PROBLEM STATEMENT | Keeping every line intact, repeat the data word for word.

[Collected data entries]

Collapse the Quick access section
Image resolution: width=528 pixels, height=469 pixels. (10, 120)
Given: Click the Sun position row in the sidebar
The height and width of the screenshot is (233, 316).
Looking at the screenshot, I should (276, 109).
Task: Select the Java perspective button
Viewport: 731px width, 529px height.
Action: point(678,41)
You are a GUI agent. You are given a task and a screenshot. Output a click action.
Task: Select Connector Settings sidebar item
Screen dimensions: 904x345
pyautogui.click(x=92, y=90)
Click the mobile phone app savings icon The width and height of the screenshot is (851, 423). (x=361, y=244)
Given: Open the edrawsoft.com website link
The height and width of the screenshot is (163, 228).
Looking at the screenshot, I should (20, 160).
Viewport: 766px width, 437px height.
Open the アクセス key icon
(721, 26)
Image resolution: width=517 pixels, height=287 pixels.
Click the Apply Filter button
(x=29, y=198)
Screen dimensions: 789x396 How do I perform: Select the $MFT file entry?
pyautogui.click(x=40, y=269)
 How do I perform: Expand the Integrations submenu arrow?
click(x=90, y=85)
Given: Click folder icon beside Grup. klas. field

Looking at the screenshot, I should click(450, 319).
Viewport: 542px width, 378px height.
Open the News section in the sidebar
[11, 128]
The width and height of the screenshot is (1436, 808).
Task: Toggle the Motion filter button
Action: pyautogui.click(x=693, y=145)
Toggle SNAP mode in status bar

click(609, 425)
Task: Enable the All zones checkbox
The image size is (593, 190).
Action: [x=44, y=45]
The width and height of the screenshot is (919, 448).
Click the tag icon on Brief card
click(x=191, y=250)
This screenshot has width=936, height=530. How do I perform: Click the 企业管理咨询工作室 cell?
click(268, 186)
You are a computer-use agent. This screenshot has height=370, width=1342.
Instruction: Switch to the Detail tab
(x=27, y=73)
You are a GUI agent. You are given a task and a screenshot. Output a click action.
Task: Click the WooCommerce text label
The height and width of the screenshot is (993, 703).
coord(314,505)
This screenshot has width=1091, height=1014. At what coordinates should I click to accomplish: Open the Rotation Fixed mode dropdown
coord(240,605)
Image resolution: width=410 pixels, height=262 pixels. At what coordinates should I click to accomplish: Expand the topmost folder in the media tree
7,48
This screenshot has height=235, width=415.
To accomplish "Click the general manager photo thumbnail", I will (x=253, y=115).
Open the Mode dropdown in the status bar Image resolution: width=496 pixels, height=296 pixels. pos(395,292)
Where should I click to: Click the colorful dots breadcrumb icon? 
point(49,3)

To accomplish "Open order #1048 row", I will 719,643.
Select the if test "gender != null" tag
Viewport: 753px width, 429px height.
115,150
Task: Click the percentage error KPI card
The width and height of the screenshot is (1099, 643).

YOUR RESPONSE |
Collapse the Quick access section
Image resolution: width=528 pixels, height=469 pixels. (10, 120)
Given: Click the Sun position row in the sidebar
The height and width of the screenshot is (233, 316).
Looking at the screenshot, I should (276, 109).
Task: Select the Java perspective button
Viewport: 731px width, 529px height.
Action: point(678,41)
You are a GUI agent. You are given a task and a screenshot. Output a click action.
Task: Select Connector Settings sidebar item
Screen dimensions: 904x345
pyautogui.click(x=92, y=90)
Click the mobile phone app savings icon The width and height of the screenshot is (851, 423). (x=361, y=244)
Given: Open the edrawsoft.com website link
The height and width of the screenshot is (163, 228).
Looking at the screenshot, I should (20, 160).
Viewport: 766px width, 437px height.
Open the アクセス key icon
(721, 26)
Image resolution: width=517 pixels, height=287 pixels.
Click the Apply Filter button
(x=29, y=198)
Screen dimensions: 789x396 How do I perform: Select the $MFT file entry?
pyautogui.click(x=40, y=269)
 How do I perform: Expand the Integrations submenu arrow?
click(x=90, y=85)
Given: Click folder icon beside Grup. klas. field

Looking at the screenshot, I should click(450, 319).
Viewport: 542px width, 378px height.
Open the News section in the sidebar
[11, 128]
The width and height of the screenshot is (1436, 808).
Task: Toggle the Motion filter button
Action: pyautogui.click(x=693, y=145)
Toggle SNAP mode in status bar

click(609, 425)
Task: Enable the All zones checkbox
The image size is (593, 190).
Action: [x=44, y=45]
The width and height of the screenshot is (919, 448).
Click the tag icon on Brief card
click(x=191, y=250)
This screenshot has width=936, height=530. How do I perform: Click the 企业管理咨询工作室 cell?
click(268, 186)
You are a computer-use agent. This screenshot has height=370, width=1342.
Instruction: Switch to the Detail tab
(x=27, y=73)
You are a GUI agent. You are given a task and a screenshot. Output a click action.
Task: Click the WooCommerce text label
The height and width of the screenshot is (993, 703).
coord(314,505)
This screenshot has width=1091, height=1014. At what coordinates should I click to accomplish: Open the Rotation Fixed mode dropdown
coord(240,605)
Image resolution: width=410 pixels, height=262 pixels. At what coordinates should I click to accomplish: Expand the topmost folder in the media tree
7,48
This screenshot has height=235, width=415.
To accomplish "Click the general manager photo thumbnail", I will (x=253, y=115).
Open the Mode dropdown in the status bar Image resolution: width=496 pixels, height=296 pixels. pos(395,292)
Where should I click to: Click the colorful dots breadcrumb icon? 
point(49,3)

To accomplish "Open order #1048 row", I will 719,643.
Select the if test "gender != null" tag
Viewport: 753px width, 429px height.
115,150
Task: Click the percentage error KPI card
The width and height of the screenshot is (1099, 643).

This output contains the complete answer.